Don’t Be the Last One to Leave Your Reception
There are two weddings that I remember attending in my lifetime where the husband and wife honestly couldn’t care less about their reception. LOL. During one wedding, the couple basically ate the cake and did the bouquet and garter toss all at once; hell, I don’t even remember them eating anything. I was actually in the wedding party and didn’t get to say “goodbye” either. They were outta there. Another couple? They didn’t show up to the reception at all! They actually recorded a video that ran during it where the husband said, “I know what salmon tastes like. I’m trying to figure some other things out.”
Meanwhile, another wedding that I went to where the couple lived together prior to their wedding day? Since the wedding and reception were at a plush hotel, many of their guests were staying at the same spot. So, after the couple shut down the reception, they then went hotel room hopping until wee hours of the morning. When I asked them what in the world they were doing, the bride literally said, “Girl, we’ve lived together for years. We can have sex any time.”

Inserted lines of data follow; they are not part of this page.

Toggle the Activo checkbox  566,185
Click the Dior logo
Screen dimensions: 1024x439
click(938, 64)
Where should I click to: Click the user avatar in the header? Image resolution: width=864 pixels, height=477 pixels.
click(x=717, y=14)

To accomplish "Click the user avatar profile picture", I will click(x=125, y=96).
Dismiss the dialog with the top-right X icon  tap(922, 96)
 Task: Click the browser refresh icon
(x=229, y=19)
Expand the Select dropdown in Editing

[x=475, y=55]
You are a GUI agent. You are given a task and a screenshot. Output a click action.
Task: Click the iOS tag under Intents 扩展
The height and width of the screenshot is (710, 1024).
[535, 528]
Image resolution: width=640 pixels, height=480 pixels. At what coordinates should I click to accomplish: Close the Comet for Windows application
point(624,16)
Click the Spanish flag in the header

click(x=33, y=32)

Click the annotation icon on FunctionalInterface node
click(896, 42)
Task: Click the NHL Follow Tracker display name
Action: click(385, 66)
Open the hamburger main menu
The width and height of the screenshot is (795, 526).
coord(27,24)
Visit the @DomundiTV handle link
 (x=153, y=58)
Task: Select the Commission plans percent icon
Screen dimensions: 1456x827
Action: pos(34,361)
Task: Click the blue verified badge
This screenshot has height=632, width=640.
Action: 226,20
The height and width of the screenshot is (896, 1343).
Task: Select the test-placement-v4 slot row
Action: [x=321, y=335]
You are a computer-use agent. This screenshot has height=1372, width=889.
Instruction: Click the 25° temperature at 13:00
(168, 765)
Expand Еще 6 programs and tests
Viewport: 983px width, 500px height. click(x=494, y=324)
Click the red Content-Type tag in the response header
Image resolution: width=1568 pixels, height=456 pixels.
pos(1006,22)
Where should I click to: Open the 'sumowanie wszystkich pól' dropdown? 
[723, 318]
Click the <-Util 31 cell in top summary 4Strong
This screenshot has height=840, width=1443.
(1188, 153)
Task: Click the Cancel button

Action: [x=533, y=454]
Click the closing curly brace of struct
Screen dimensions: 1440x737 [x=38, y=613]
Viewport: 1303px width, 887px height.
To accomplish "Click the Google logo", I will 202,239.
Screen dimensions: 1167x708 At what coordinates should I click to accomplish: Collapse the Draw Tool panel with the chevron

See what I mean? See what happens when you don’t fully grasp how important consummating your marriage is? It’s not “just sex” anymore — it’s perfecting some things. So yeah, definitely don’t be the last two people to leave your wedding reception, especially if you sense that you are starting to run on fumes. You need to do something more important than being the last people on the dance floor — and you already know what that thing is.
Book Your Honeymoon Flight for Later in the Day (or the Following One)
Another reason why many couples don’t consummate their marriage on their wedding night is because they are rushing to go to bed so that they can catch their honeymoon flight. For this, honestly, it’s wiser to wait until the evening of the following day, if not the day after that. Not only will that give you time to “complete” your union, but afterwards, you can get a lot of the rest that you crave.
I’m telling you — if there is one thing that far too many couples do when it comes to their after-the-ceremony plans, it’s put unnecessary pressure on themselves by putting together a super strict schedule that they really don’t need. You’re married now, and whatever location you’re going to isn’t going anywhere. RELAX. HAVE SOME SEX. RINSE. REPEAT. THEN LEAVE.
Keep Your Expectations Realistic
Okay, one more thing about the whole “it’s important to consummate” point, and then I’ll be out of y’all’s hair. It actually circles back to the yichud tradition that I mentioned in the intro. Remember how I said that Jewish couples were left alone for 18 minutes? Well, in some of my other sex-themed content, I’ve shared that many couples are more than fine with intercourse lasting somewhere between 7 and 13 minutes.
My point? Listen, nowhere in this article did I say that y’all had to have 90s R&B sex the first time that the two of you come together as husband and wife. I simply said that you need to consummate the relationship, and I’m pretty sure that you both can muster up at least 10 minutes to make that happen. All of the “all night long” stuff — yeah, do that on your honeymoon. However, making sure that “oneness” transpires, so that the perfection of your union is established? That needs to happen as soon as possible.
____
An author by the name of Abhijit Naskar once said, “Sex is not just about going in or letting in, it is really about welcoming your dearly beloved into the deepest regions of your psyche, which are inaccessible to anybody else.” Truer words could not have been said than when it comes to a husband and wife.
Sex ain’t “just sex” in a marriage, y’all. It’s far more than that.
Consummate that thing. Down the pike, you’ll be oh so glad that you did.